Il appert à la lecture du relevé de compte également produit par la demanderesse que la société RAHINNA ET NAIMA II a effectué un virement de 500 euros le 9 décembre 2021 et qu'elle restait redevable de la somme de 4.188,25 euros au 1er août 2023.
La mise en demeure d'avoir à régler la somme de 4.228,25 euros - correspondant à la créance en principal de 4.188,25 euros augmentée d'une indemnité de retard de 40 euros - adressée par la société MOGAMAT par une lettre recommandée du 11 août 2023 reçue par la société RAHINNA ET NAIMA II le 21 août suivant est demeurée infructueuse.

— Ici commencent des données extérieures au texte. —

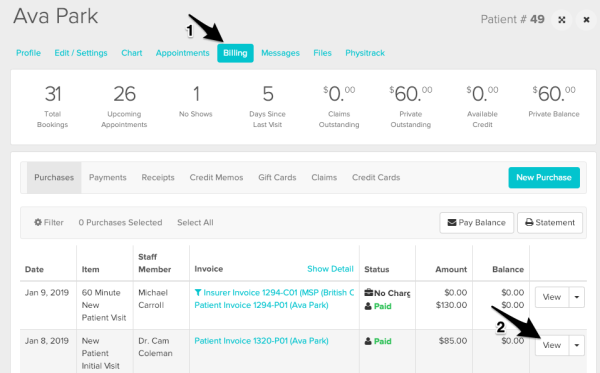Open the Credit Memos sub-tab
Image resolution: width=600 pixels, height=373 pixels.
click(x=216, y=178)
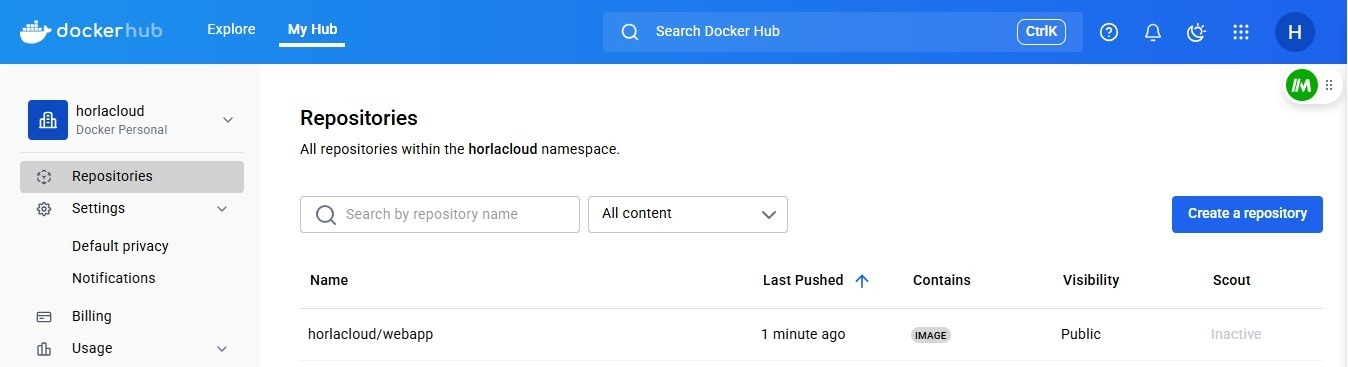Expand the Usage section chevron
The width and height of the screenshot is (1348, 367).
[x=222, y=349]
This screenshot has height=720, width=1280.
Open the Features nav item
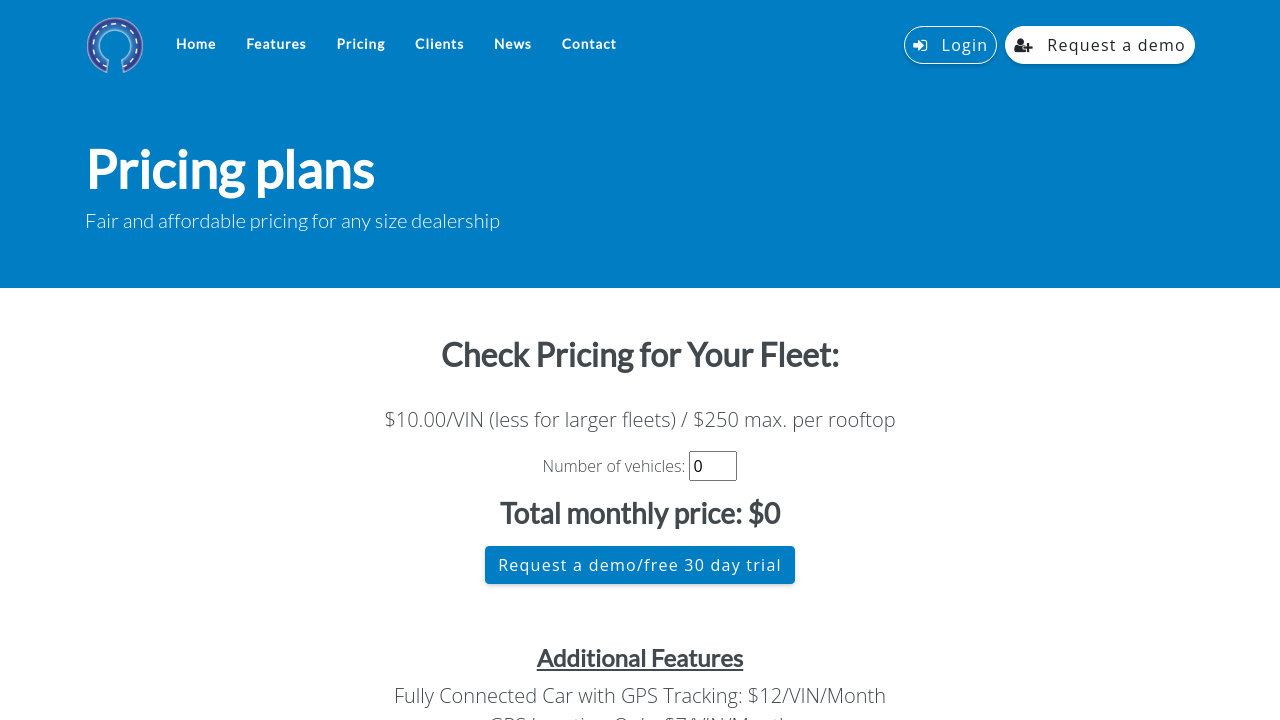pyautogui.click(x=276, y=44)
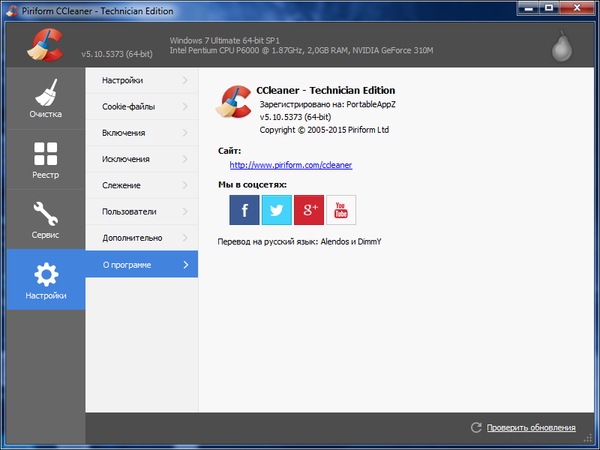This screenshot has width=600, height=450.
Task: Expand the Включения chevron arrow
Action: pyautogui.click(x=185, y=132)
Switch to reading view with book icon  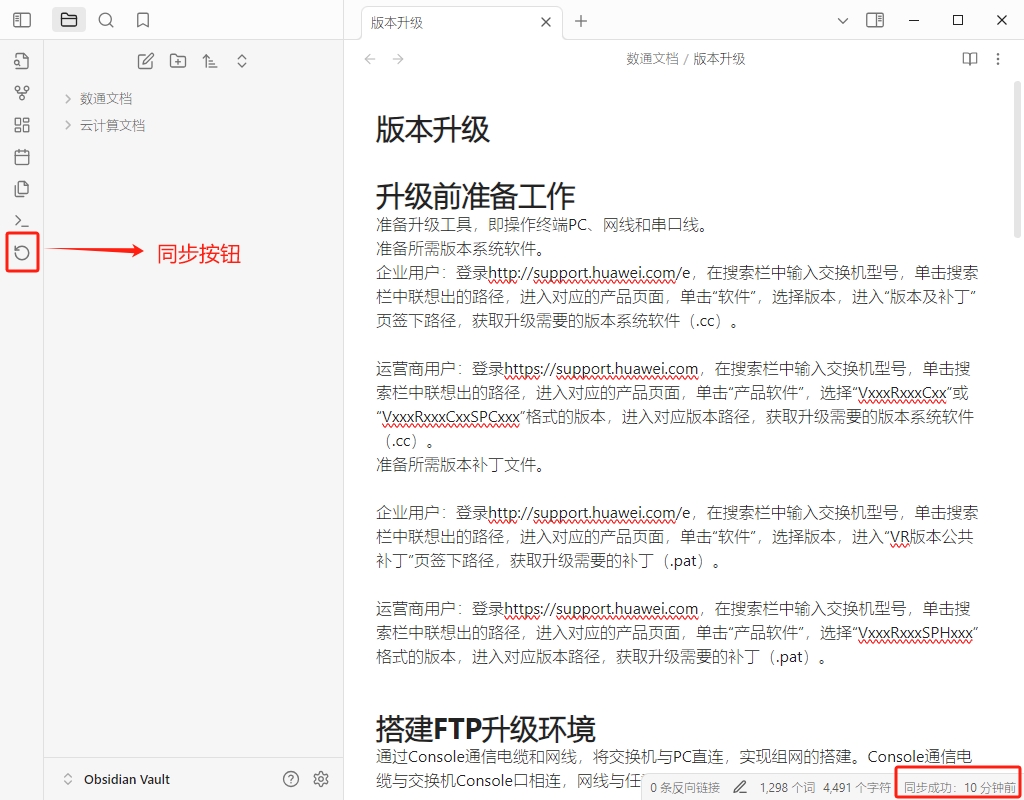coord(969,59)
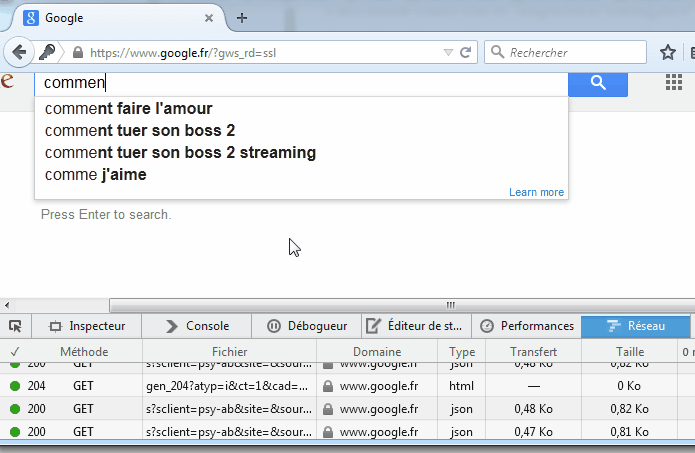Click the reload page icon in URL bar
This screenshot has width=695, height=453.
click(466, 52)
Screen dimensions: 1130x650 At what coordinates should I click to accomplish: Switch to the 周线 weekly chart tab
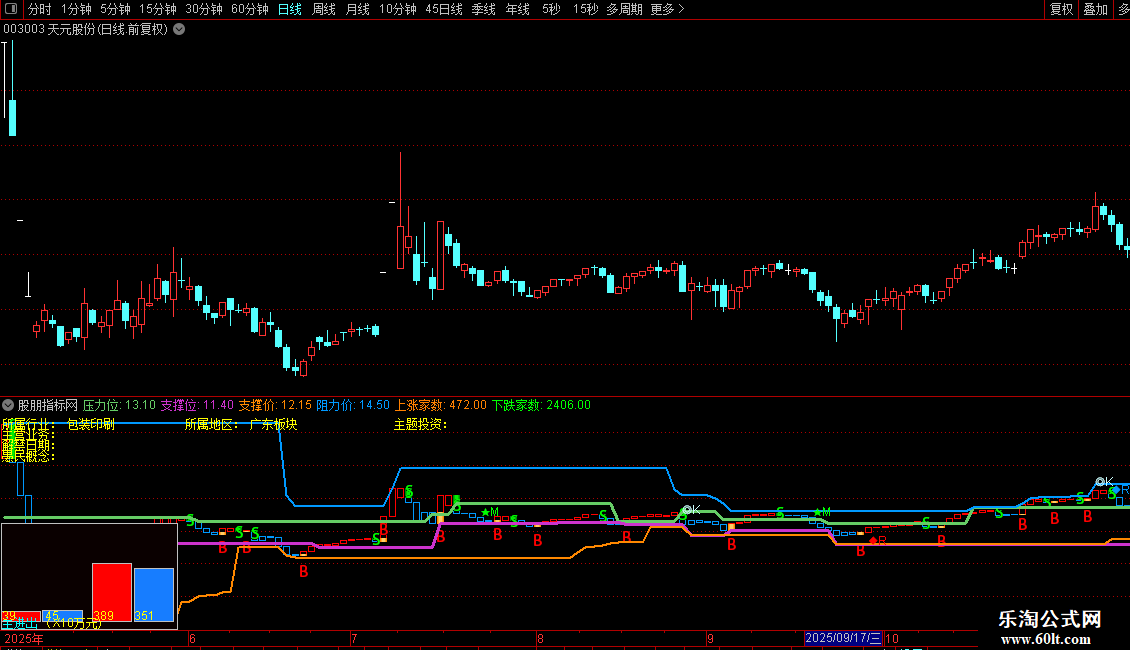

La société RAHINNA ET NAIMA II, non comparante à l'audience, n'apporte aucun élément de nature à contester le principe, ni le montant de la dette.
En conséquence, il convient de la condamner à verser à la société MOGAMAT la somme de 4.188,25 euros au titre des factures impayées, avec les intérêts au taux légal à compter du 15 avril 2024, date de l'assignation, conformément aux dispositions des articles 1231-6 et 1231-7 du Code civil.
Faute pour la société MOGAMAT de produire les conditions générales de vente des produits vendus et d'avoir mentionné l'indemnité forfaitaire de 40 euros sur les factures émises, elle est mal fondée à en réclamer le paiement et doit donc être déboutée de sa demande de condamnation au titre de l'indemnité forfaitaire contractuelle.
SUR LES DEMANDES ACCESSOIRES :
La société RAHINNA ET NAIMA II, partie perdante, supportera la charge de l'intégralité des dépens de l'instance.
Compte tenu des démarches judiciaires qu'a dû accomplir la société MOGAMAT, la société RAHINNA ET NAIMA II sera condamnée à lui verser une somme de 800 euros au titre de l'article 700 du Code de procédure civile.
La présente décision est de plein droit exécutoire à titre provisoire en application des dispositions des articles 514 et 514-1 du Code de procédure civile.
PAR CES MOTIFS,
Le tribunal statuant après débats en audience publique, par jugement rendu par défaut et en dernier ressort, mis à disposition au greffe,
CONDAMNE la société RAHINNA ET NAIMA II à payer à la société MOGAMAT la somme de 4.188,25 euros au titre des factures impayées, avec les intérêts au taux légal à compter du 15 avril 2024, date de l'assignation.
CONDAMNE la société RAHINNA ET NAIMA II à verser à la société MOGAMAT une somme de 800 euros au titre de l'article 700 du Code de procédure civile.
REJETTE toute autre demande.
CONDAMNE la société RAHINNA ET NAIMA II au paiement des entiers dépens.
CONSTATE l'exécution provisoire de plein droit la présente décision.
Ainsi jugé et prononcé par mise à disposition du jugement au greffe du tribunal judiciaire, le 19 août 2024, les parties en ayant été préalablement avisées dans les conditions prévues au deuxième alinéa de l'article 450 du Code de procédure civile, la minute étant signée par Madame Audrey AGNEL, Vice-présidente, et par Madame Samantha EDMOND, Greffière.